Algorithmen lesen die sogenannten Voxel aus

Dahinter steht ein spezieller Infrarotlaser, der dreidimensionale Muster in verschiedenen Tiefen in das Glas ritzt. Diese Muster werden auch Voxel genannt und sind gewissermaßen das dreidimensionale Pendant zu den bekannten Pixeln. Möchte man die gespeicherten Daten nun wieder abrufen, muss die Glasscheibe unter polarisiertes Licht gehalten werden. Spezielle Algorithmen sind dann in der Lage, die so sichtbar werdenden Strukturen auszulesen. Das Experiment mit dem Superman-Film hat unter Beweis gestellt, dass der Ansatz grundsätzlich funktionsfähig ist. Nun können sich die beteiligten Wissenschaftler daran machen, das Verfahren weiter zu verbessern. In der Vergangenheit ist ihnen dies bereits sehr gut gelungen. Im Jahr 2013 konnten sie erstmals eine 300 Kbyte große Datei auf Glas speichern. Inzwischen sind schon deutlich größere Datenmengen möglich.
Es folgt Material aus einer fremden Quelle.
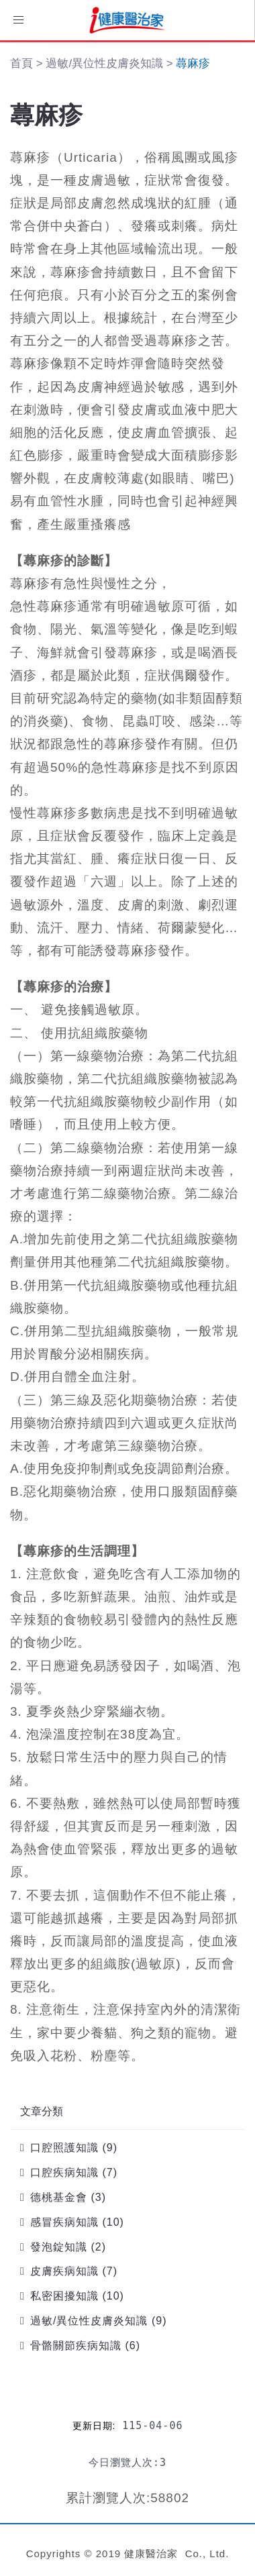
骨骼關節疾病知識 (75, 2345)
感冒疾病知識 (64, 2222)
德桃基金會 (58, 2197)
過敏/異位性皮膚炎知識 (89, 2320)
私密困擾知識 (64, 2296)
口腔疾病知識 (64, 2172)
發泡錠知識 (58, 2247)
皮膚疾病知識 (64, 2271)
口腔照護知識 (64, 2147)
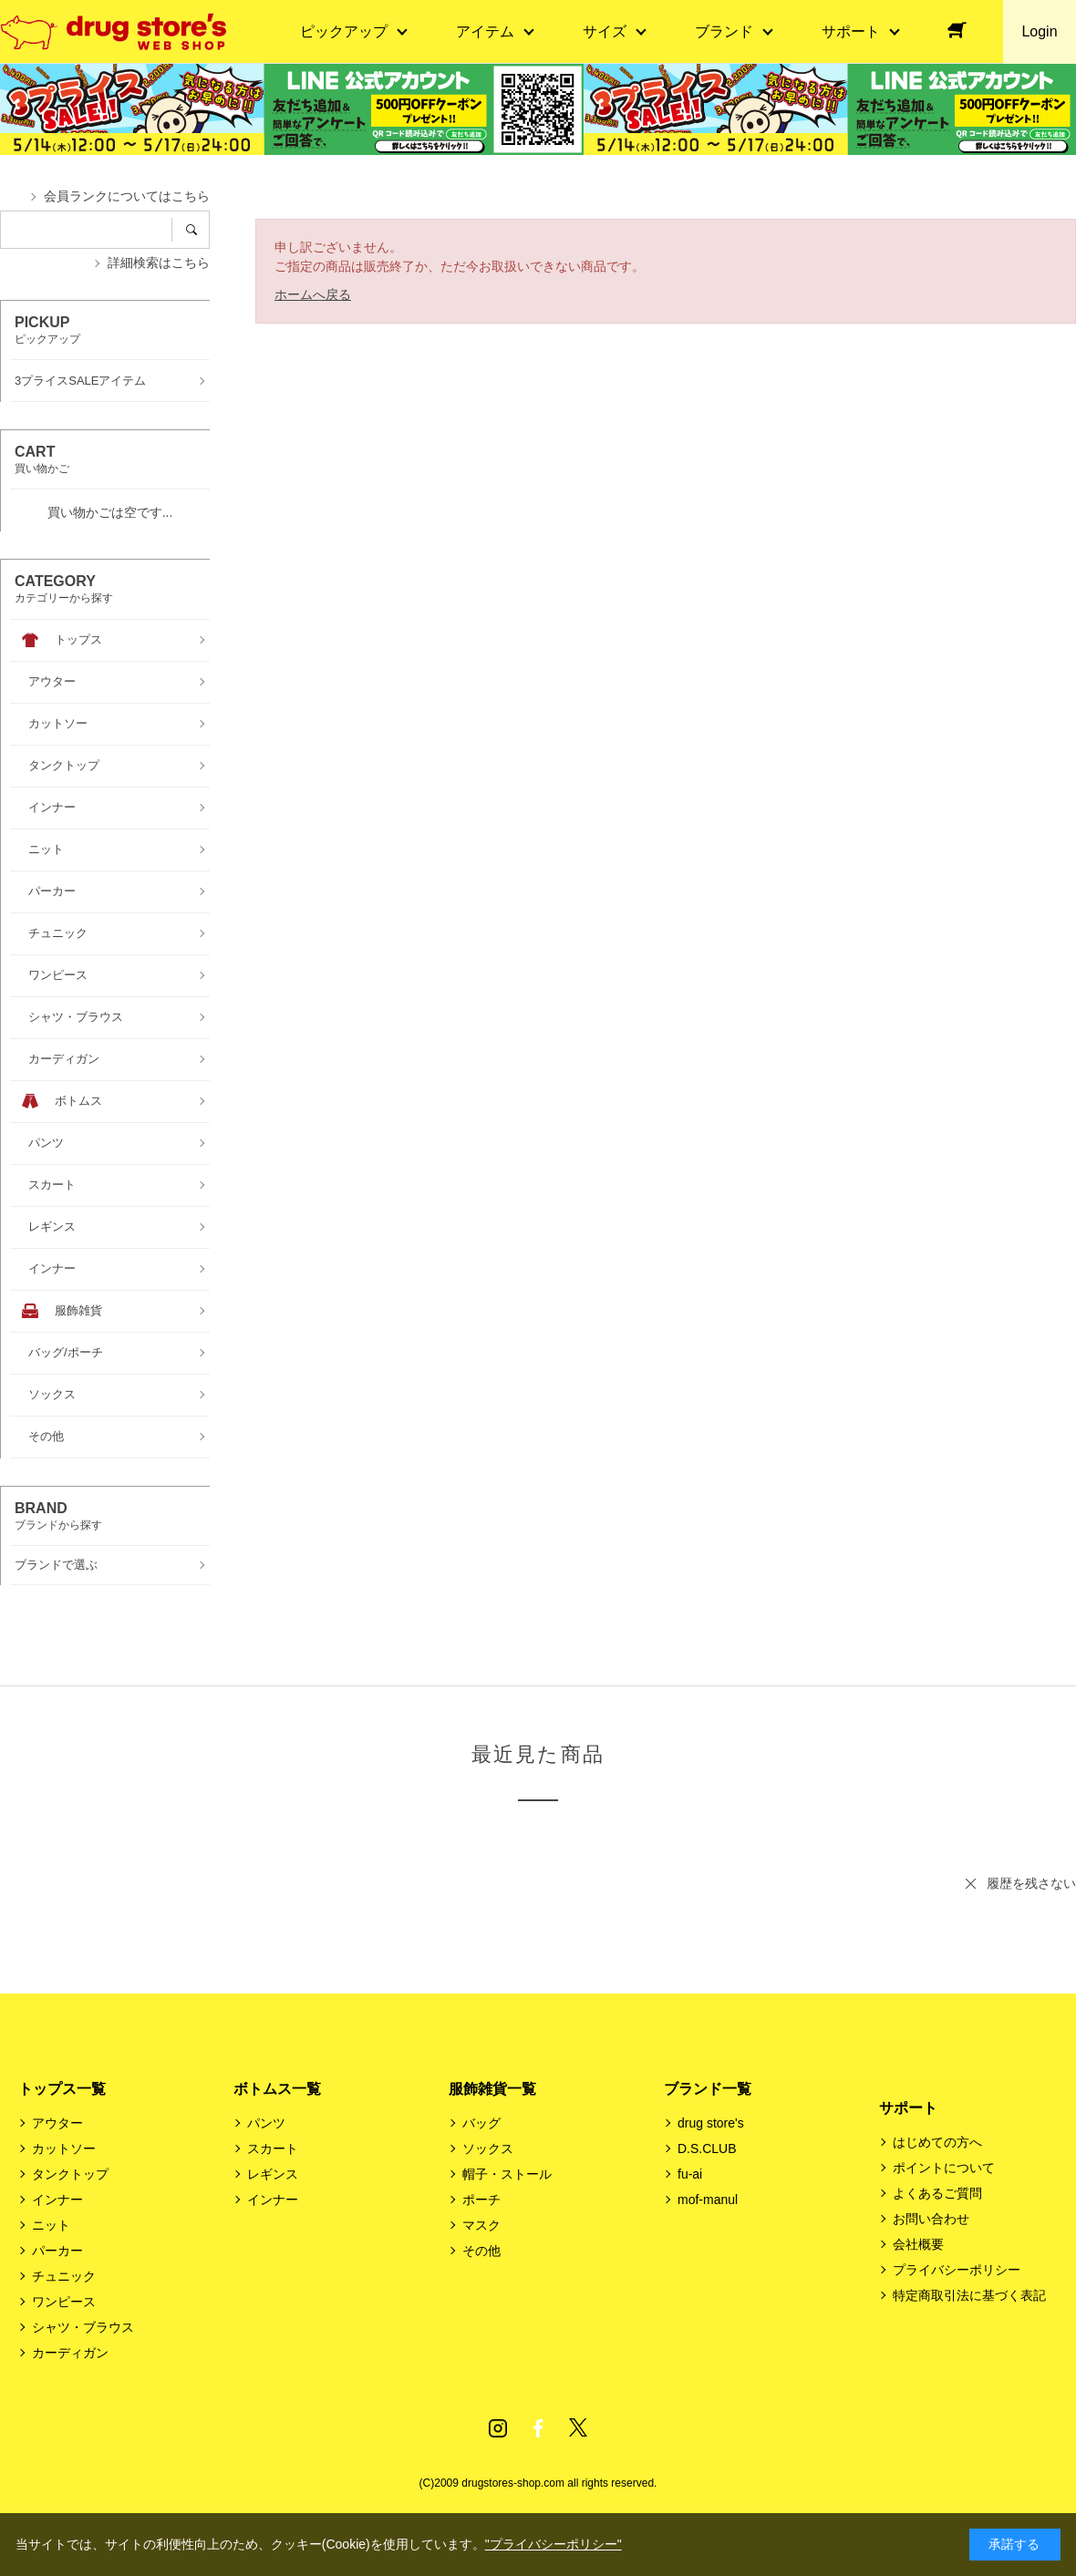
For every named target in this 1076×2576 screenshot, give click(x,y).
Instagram (498, 2428)
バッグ (481, 2123)
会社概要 (918, 2244)
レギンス (272, 2174)
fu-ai (690, 2174)
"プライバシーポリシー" (553, 2544)
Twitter (578, 2428)
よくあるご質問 (937, 2193)
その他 (481, 2250)
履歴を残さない (1031, 1883)
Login (1039, 31)
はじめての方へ (937, 2142)
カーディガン (70, 2352)
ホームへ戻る (312, 294)
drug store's (711, 2123)
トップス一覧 (62, 2089)
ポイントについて (944, 2167)
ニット (51, 2225)
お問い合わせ (931, 2218)
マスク (481, 2225)
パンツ (266, 2123)
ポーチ (481, 2199)
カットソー (64, 2148)
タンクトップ (70, 2174)
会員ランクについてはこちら (127, 196)
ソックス (487, 2148)
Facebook (538, 2428)
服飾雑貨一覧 (492, 2089)
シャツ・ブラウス (83, 2327)
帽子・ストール (507, 2174)
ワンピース (64, 2301)
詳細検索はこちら (159, 262)
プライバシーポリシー (956, 2269)
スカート (272, 2148)
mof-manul (708, 2199)
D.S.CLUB (707, 2148)
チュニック (64, 2276)
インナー (57, 2199)
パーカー (57, 2250)
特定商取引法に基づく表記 (969, 2295)
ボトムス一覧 (277, 2089)
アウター (57, 2123)
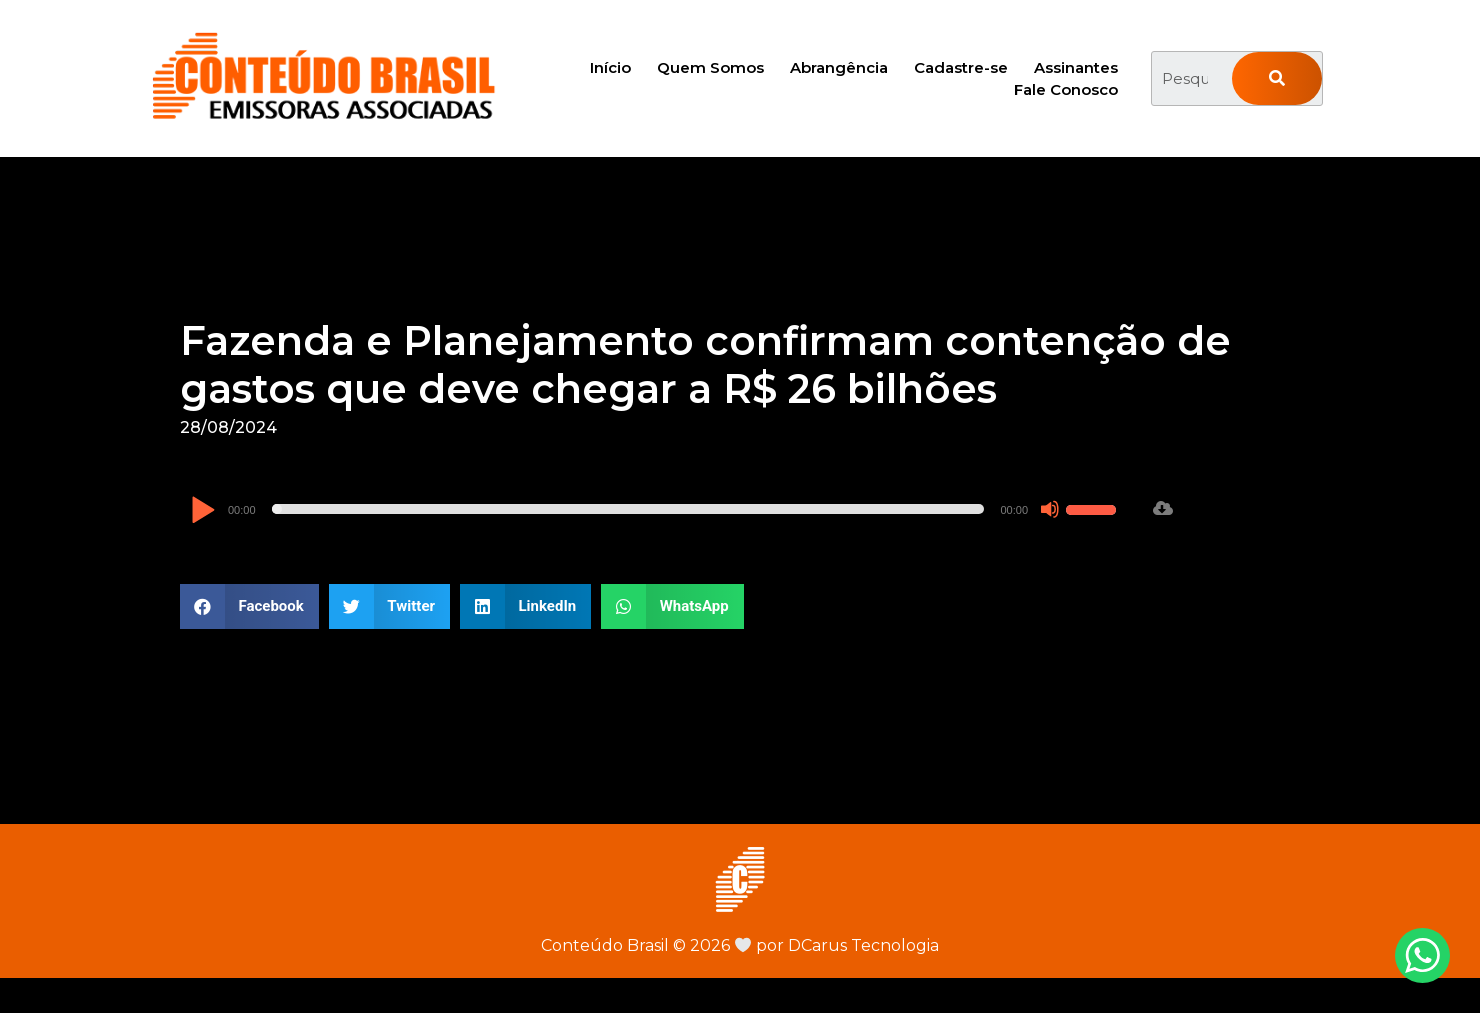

Die neue Form der Datenspeicherung benötigt weniger Energie

Filmstudios stehen als potentielle Erstkunden im Fokus des Projekts. Denn diese könnten gleich auf doppelte Art und Weise profitieren. Zum einen bietet die Datenspeicherung in Glas – wie bereits erwähnt – das Potential einer dauerhaften und sicheren Aufbewahrung. Zum anderen können aber auch erhebliche Mengen an Stromkosten eingespart werden. Denn die Glasscheiben können einfach bei Raumtemperatur gelagert werden. Es ist daher nicht nötig, die Luft zu kühlen oder zu reinigen. Bei Microsoft setzt man daher zunächst voll auf Firmenkunden, um die Technologie zu etablieren. Erst in einem zweiten Schritt könnte sich der Ansatz dann auch bei Privatleuten durchsetzen. Ungewöhnlich wäre eine solche Entwicklung nicht. Ganz ähnlich lief es auch bei der Einführung der CD vor vielen Jahren.